Source records:
++++++++++++++++++++

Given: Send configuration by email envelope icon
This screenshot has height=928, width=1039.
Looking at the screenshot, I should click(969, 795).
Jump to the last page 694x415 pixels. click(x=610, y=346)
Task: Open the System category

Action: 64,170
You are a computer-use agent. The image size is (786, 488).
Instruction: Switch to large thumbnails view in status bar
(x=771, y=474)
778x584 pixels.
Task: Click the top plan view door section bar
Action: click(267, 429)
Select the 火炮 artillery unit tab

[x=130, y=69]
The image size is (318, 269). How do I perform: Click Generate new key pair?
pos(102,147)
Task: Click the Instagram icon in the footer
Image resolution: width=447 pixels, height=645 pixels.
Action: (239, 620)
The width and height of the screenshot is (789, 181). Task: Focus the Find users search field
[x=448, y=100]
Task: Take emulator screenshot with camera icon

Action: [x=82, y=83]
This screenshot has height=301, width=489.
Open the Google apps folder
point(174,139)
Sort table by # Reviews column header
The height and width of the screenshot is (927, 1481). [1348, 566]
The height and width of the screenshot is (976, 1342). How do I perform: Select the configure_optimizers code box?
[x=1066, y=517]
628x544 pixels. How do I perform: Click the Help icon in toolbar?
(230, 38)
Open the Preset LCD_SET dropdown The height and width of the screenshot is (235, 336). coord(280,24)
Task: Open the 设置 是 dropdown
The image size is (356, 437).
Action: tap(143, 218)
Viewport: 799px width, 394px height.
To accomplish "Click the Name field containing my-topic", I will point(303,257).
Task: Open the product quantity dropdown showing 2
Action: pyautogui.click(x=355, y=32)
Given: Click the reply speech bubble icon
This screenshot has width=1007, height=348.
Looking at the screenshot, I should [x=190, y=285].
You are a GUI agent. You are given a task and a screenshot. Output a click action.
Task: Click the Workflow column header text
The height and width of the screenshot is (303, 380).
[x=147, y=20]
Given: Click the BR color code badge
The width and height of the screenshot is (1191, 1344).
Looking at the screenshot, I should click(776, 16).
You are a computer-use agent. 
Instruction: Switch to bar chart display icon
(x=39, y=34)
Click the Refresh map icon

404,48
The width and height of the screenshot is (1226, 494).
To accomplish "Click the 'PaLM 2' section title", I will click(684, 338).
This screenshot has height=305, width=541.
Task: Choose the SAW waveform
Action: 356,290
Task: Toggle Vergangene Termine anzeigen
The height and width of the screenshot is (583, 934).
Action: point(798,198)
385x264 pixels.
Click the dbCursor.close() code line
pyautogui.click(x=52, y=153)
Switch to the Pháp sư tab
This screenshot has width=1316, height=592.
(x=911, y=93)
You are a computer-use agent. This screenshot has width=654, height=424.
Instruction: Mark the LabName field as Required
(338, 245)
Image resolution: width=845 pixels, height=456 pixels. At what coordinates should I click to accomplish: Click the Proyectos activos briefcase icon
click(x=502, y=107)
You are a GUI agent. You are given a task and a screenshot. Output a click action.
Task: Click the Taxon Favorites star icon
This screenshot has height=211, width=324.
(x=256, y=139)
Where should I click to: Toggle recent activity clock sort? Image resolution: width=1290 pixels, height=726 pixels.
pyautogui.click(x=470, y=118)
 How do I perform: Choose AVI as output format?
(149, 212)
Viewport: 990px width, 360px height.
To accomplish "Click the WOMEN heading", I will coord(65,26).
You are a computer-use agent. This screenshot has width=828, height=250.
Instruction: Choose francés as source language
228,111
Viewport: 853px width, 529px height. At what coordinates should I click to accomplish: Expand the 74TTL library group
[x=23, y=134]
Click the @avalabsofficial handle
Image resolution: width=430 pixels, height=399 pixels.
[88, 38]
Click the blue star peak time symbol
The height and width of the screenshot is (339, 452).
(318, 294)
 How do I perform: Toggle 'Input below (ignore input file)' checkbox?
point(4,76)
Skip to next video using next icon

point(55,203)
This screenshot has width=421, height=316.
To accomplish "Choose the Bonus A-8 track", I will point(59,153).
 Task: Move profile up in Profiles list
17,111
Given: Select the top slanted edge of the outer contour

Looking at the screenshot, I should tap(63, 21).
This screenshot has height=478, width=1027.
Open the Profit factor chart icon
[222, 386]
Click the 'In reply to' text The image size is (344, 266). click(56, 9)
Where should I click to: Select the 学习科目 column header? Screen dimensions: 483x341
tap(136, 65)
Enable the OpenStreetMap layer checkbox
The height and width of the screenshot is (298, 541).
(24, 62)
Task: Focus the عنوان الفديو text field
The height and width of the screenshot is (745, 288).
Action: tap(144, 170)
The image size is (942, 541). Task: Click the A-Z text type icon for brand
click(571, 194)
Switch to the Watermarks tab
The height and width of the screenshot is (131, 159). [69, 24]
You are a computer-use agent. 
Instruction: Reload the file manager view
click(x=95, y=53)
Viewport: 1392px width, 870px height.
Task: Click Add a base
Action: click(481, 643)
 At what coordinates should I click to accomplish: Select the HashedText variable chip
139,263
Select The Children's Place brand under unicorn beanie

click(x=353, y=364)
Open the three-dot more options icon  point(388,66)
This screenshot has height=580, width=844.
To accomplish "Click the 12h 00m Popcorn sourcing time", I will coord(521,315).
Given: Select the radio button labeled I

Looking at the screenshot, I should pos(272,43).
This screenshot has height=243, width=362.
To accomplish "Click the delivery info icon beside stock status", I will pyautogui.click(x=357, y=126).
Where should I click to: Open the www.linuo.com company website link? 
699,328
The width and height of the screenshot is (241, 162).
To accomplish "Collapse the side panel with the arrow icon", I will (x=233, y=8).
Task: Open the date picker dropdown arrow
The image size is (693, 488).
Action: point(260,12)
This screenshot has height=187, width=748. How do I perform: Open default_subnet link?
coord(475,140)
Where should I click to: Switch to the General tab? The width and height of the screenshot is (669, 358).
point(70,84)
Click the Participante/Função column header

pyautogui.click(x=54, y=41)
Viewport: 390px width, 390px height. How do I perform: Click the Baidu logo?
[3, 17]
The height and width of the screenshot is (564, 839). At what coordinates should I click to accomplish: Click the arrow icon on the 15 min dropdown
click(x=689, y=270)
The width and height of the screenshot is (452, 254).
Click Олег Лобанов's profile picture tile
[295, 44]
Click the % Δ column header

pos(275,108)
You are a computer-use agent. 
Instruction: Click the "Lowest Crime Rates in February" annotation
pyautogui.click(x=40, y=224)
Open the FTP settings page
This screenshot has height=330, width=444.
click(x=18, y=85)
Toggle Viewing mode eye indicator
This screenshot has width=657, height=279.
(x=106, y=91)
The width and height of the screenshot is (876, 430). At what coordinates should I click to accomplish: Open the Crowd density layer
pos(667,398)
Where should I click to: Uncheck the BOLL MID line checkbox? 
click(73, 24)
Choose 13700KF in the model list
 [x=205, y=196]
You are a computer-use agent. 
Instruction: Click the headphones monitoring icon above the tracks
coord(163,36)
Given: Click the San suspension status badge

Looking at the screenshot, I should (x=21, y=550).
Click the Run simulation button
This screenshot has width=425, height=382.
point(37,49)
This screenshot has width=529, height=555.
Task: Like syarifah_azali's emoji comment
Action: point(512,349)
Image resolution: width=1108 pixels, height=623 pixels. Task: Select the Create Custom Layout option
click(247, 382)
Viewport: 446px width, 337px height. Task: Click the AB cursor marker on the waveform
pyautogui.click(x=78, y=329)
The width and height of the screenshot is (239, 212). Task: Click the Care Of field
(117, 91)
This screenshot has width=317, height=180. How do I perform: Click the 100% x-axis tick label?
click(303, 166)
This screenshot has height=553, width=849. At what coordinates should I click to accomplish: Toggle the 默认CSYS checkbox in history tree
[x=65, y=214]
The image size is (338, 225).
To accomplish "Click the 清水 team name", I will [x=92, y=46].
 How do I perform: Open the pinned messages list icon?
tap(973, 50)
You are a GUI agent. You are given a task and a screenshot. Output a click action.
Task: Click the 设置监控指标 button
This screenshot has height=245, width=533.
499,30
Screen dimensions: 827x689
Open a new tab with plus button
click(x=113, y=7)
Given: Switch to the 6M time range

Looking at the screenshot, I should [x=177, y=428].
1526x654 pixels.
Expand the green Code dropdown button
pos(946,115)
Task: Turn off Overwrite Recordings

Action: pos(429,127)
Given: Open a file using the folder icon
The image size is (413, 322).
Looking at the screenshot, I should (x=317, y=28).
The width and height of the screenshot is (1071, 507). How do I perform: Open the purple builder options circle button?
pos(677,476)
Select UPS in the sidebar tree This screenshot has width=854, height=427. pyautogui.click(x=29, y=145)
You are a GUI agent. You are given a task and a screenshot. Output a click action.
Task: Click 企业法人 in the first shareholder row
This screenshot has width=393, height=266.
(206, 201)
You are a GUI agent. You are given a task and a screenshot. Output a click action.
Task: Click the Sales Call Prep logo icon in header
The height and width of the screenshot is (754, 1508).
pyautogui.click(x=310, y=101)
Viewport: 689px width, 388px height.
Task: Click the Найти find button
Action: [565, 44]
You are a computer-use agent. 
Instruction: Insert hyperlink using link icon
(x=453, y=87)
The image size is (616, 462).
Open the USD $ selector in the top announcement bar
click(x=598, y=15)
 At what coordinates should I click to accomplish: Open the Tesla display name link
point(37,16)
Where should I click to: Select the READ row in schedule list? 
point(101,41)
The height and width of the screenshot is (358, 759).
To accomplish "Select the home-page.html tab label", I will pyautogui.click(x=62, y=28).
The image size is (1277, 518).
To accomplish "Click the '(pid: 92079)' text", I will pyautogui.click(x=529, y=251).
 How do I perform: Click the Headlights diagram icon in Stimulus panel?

++++++++++++++++++++

[Task prompt]
Write out every line from the entries where "panel" appears.

[Answer section]
To accomplish "Collapse the side panel with the arrow icon", I will (x=233, y=8).
 How do I perform: Click the Headlights diagram icon in Stimulus panel?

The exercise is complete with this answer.